China tells the U.S. it will never compromise on Taiwan

HONG KONG — China said it would “never compromise” on its claims of sovereignty over Taiwan as the U.S. and China concluded two days of military talks in Washington, part of an effort to restore communication between the two countries’ militaries. 

The talks were held days before Taiwan, a self-ruling island democracy, holds a presidential election that will shape its relationship with China, as well as ties between China and the U.S., Taiwan’s most important international backer.

China’s stated ambition to “reunify” with Taiwan, by force if necessary, is among the most sensitive issues between the U.S. and China, whose relationship has in recent years fallen to its lowest point in decades.

China said it would “not make any concession or compromise on the Taiwan question and demanded that the U.S. side abide by the one-China principle, honor relevant commitments, stop arming Taiwan, and not support Taiwan independence,” according to a readout published by the Chinese Defense Ministry on Wednesday.

The 17th round of the U.S.-China Defense Policy Coordination Talks was held Monday and Tuesday for the first time since 2021. They were led by Michael Chase, deputy assistant secretary of defense for China, Taiwan and Mongolia, and Maj. Gen.

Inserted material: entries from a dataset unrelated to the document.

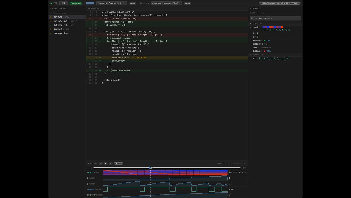Collapse the result array variable
This screenshot has height=198, width=351.
click(x=251, y=27)
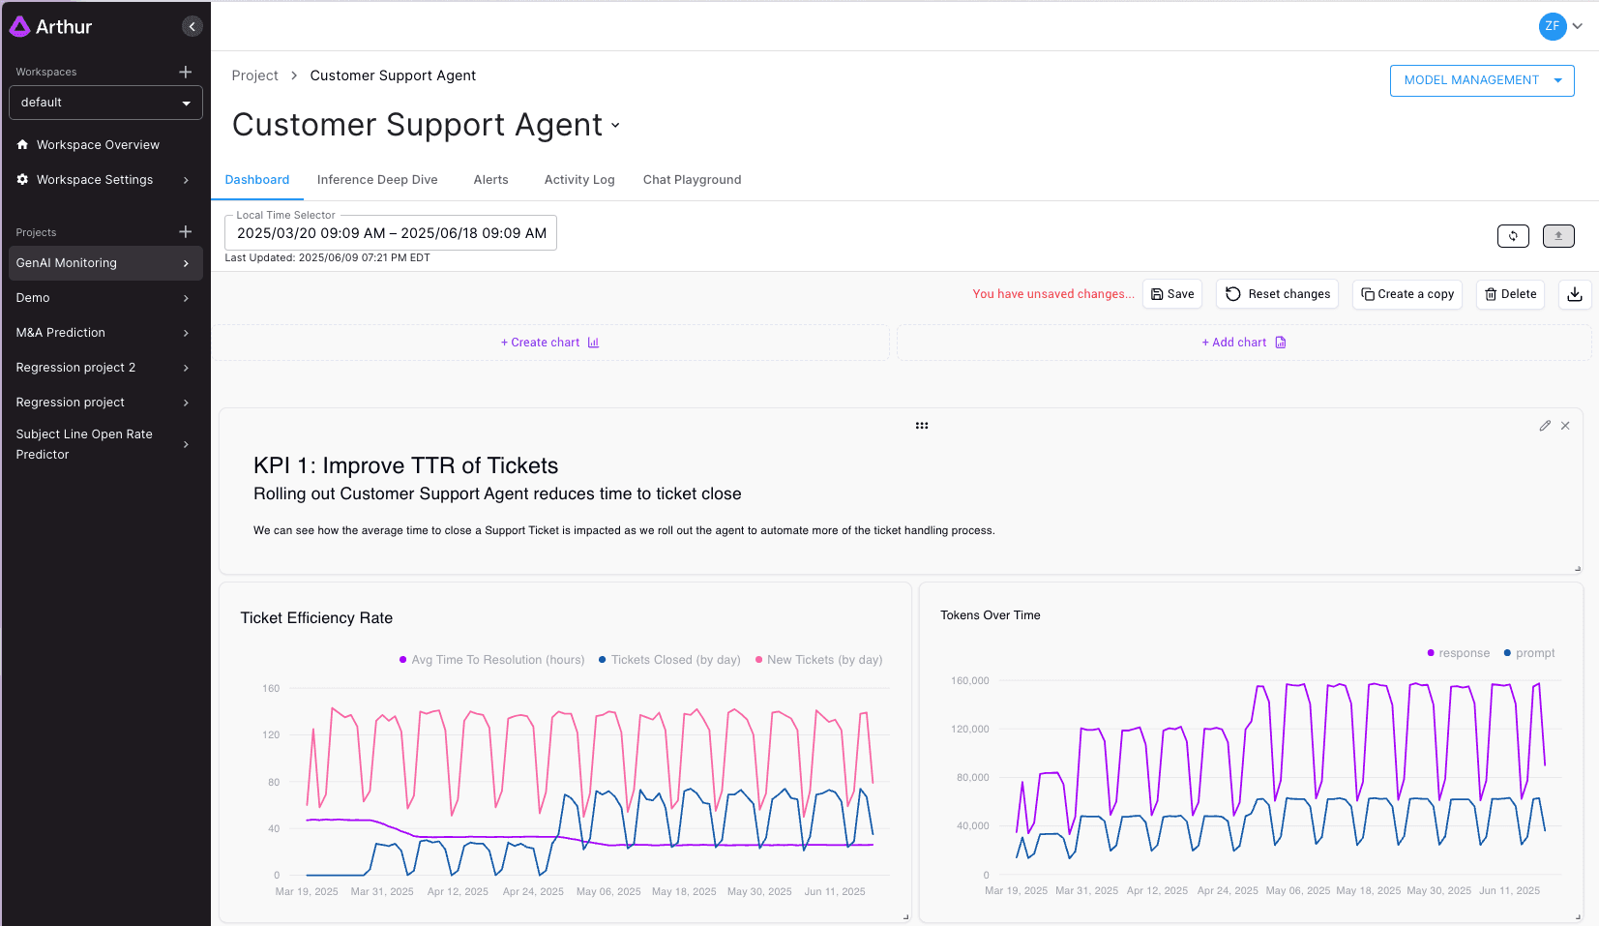
Task: Toggle the response series in Tokens Over Time
Action: (1458, 653)
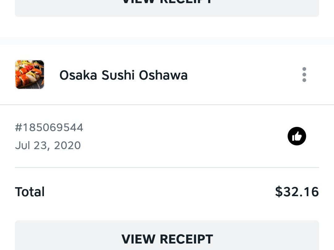Click the $32.16 total amount

click(297, 192)
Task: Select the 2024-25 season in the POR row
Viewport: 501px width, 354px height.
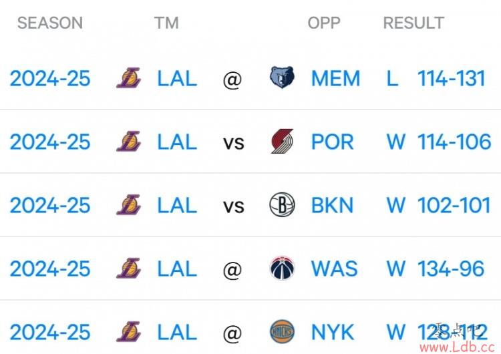Action: [x=50, y=142]
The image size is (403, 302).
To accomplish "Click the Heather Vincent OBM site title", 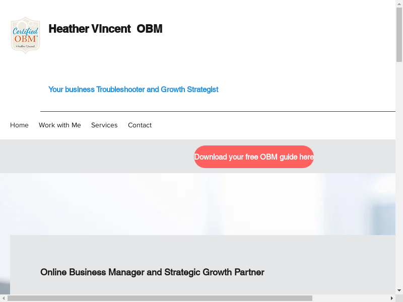I will pyautogui.click(x=105, y=29).
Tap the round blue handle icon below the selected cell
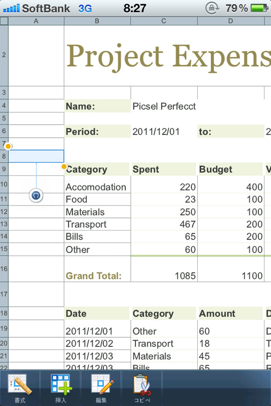271x406 pixels. [x=36, y=195]
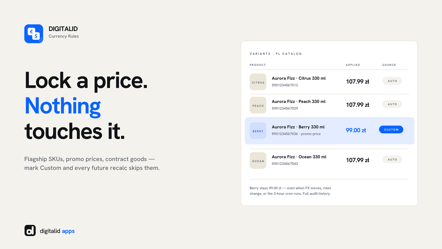This screenshot has width=442, height=249.
Task: Toggle the AUTO badge for Ocean
Action: [x=392, y=159]
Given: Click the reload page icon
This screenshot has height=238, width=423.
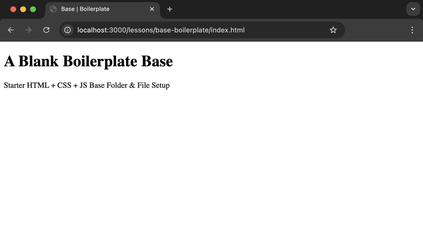Looking at the screenshot, I should click(x=46, y=30).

Song Yanchao, deputy director of China’s Central Military Commission Office for International Military Cooperation.

According to a Pentagon readout, Chase “highlighted the importance of maintaining open lines of military-to-military communication in order to prevent competition from veering into conflict.”

He also reiterated Washington’s commitment to its long-standing “One China” policy, under which the U.S. recognizes Beijing as the sole legitimate government of China but maintains unofficial relations with Taipei.

China Taiwan Tensions
A Chinese soldier during combat exercises in the waters around Taiwan in August 2022.Xinhua News Agency / via Getty Images file

China said it was willing to develop a “healthy and stable” military relationship “on the basis of equality and respect.” It urged the U.S. to reduce its military presence and “provocation” in the South China Sea, a strategically important waterway that China claims virtually in its entirety, and to “stop supporting provocative actions” by certain countries, without identifying them.

The Pentagon said Chase “underscored the importance of respect for high seas freedom of navigation” in the face of continued Chinese “harassment” of Philippine vessels operating lawfully in the South China Sea.

President Joe Biden and Chinese Xi Jinping agreed to resume military ties at a meeting in San Francisco in November, their first meeting in a year. China had cut off military communications in 2022 after then-House Speaker Nancy Pelosi, D-Calif., visited Taiwan over its objections.

China has since increased its military activities in the Taiwan Strait, sending warplanes and naval vessels toward the island almost daily.

The talks at the Pentagon this week follow a video call last month between Gen. Charles Q. Brown Jr., chairman of the Joint Chiefs of Staff, and his Chinese counterpart, Gen. Liu Zhenli, the first high-level conversation between the two militaries in more than a year.

Taiwan, which rejects Beijing’s sovereignty claims, is on heightened alert ahead of its election Saturday. Government officials have accused China of attempting to influence voters through its military and other activities in the Taiwan Strait, including a series of balloons that have been spotted around the island since last month.

On Tuesday, the Taiwanese Defense Ministry issued an air raid alert saying China had launched a satellite and urging residents to be cautious. It later apologized for mistranslating the word “satellite” as “missile” in the English-language version of the alert and said the satellite had passed over the island without incident.

China has accused Taiwan’s governing Democratic Progressive Party of “hyping up the threat from the mainland” ahead of the election to gain voter support. Similarly, Taiwan’s main opposition party, the Kuomintang, said the government issued the alert Tuesday for political gain, which the Defense Ministry denied.

The satellite, named Einstein Probe, will be used to monitor “fleeting phenomena” in space, including the merging of black holes, the Chinese Academy of Sciences said in a post on Weibo, a Chinese social media platform.